So You Want To Be An Endotherm?

Let's consider the equations of life. First, the aerobic respiration equation, the primary means by which animal cells operate:

C₆H₁₂O₆ + 6O₂ yields 6CO₂ + 6H₂O + Energy

(That is, food (glucose) plus oxygen yields waste carbon dioxide and waste water, plus energy).

If an animal's cells can't get enough oxygen, there is a second way of getting energy: the anaerobic respiration equation:

C₆H₁₂O₆ yields 2C₃H₆O₃ + Energy

(That is, food yields lactic acid plus energy (although much less than the aerobic respiration.) Lactic acid itself needs oxygen to break down, so you cannot run on anaerobic respiration for very long.

If you want to evolve endothermy, you need to:

• Increase glucose intake, plus...
• Increase oxygen intake, plus...
• Increase the speed of distribution of glucose and oxygen throughout the body, plus...
• Deal with excess carbon dioxide, water, and heat.

So, where do we stand on dinosaur metabolism?

• All living dinosaurs (Aves) are endothermic tachymetabolic homeotherms
• The living outgroups (crocodilians, lepidosaurs, turtles) are all ectothermic bradymetabolic heterotherms
• Non-avian dinosaurs show many anatomical features suggesting levels of activity higher and/or more continuous than that seen in modern "cold-blooded" animals
• Non-avian dinosaurs show growth patterns comparable to those of modern endotherms, and unlike those of modern and extinct ectotherms

What would be necessary to justify the above observations?

• Non-avian dinosaurs would need active ventilation (breathing) to power the muscles and to fuel the growing tissue
• Non-avian dinosaurs would need strong, active heart to get the oxygen to the muscles and tissues
• Non-avian dinosaurs would need structures to control heat

Is there evidence for these features in dinosaurs? YES!:

• As we saw in previous lectures, dinosaurs had rather sophisticated breathing apparatus, to obtain lots of oxygen and get rid of lots of waste carbon dioxide
• As we also saw, dinosaurs had efficient four-chambered hearts to transport oxygen and nutrients to the body, and to transport waste products to the appropriate organs to remove them
• What about controlling heat?

Heat enters and exits the body of the surface area, but it is generated internally by the mass of the body (in other worlds, in volume.) So the the ratio of the surface area to the volume is a metric of how quickly (or slowly) heat would leave the body. But from geometry, as linear dimensions double, the surface area goes up by squares, and the volume by cubes:

Side Length	Surface Area (SA)	Volume (V)	SA/V
1	6	1	6/1 = 6
2	24	8	24/8 = 3
3	54	27	54/27 = 2
4	96	64	96/64 = 1.5

Thus, as size increases, SA/V decreases. Therefore, with bigger body size it takes longer and longer for heat to be lost or gained.

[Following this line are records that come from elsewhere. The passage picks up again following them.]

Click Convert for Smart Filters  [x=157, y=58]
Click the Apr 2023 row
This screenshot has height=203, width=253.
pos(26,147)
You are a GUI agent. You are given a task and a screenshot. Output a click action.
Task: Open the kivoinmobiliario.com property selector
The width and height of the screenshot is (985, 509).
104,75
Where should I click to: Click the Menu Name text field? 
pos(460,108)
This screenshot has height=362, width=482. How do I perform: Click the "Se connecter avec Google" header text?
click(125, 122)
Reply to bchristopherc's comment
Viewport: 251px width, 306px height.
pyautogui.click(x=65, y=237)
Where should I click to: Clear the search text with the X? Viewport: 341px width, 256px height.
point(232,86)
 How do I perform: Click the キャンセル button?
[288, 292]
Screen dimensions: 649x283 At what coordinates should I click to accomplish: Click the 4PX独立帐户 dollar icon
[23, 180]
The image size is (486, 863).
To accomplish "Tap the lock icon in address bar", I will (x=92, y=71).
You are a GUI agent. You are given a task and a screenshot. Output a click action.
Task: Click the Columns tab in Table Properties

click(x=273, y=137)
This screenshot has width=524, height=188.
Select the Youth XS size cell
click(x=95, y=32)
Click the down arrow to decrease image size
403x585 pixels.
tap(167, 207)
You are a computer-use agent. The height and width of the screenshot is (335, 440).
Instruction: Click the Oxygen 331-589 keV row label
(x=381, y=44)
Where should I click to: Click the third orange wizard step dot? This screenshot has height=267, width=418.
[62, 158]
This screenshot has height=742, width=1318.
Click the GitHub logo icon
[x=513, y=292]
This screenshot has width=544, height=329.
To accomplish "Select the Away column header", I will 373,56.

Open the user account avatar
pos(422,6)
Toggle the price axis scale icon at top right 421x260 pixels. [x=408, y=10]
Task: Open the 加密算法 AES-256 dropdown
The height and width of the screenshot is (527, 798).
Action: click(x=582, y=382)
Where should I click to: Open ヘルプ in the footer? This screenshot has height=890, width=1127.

Indeed, very large animals potentially become gigantothermic: homeothermic (stable body temperature) without having the energy costs of endothermy! But did dinosaurs do this? A recent (2020) analysis found that body temperatures of dinosaurs were about the same regardless of whether they were small, medium size, or gigantic. And only the gigantic ones were temperatures that would have been the result of gigantothermy.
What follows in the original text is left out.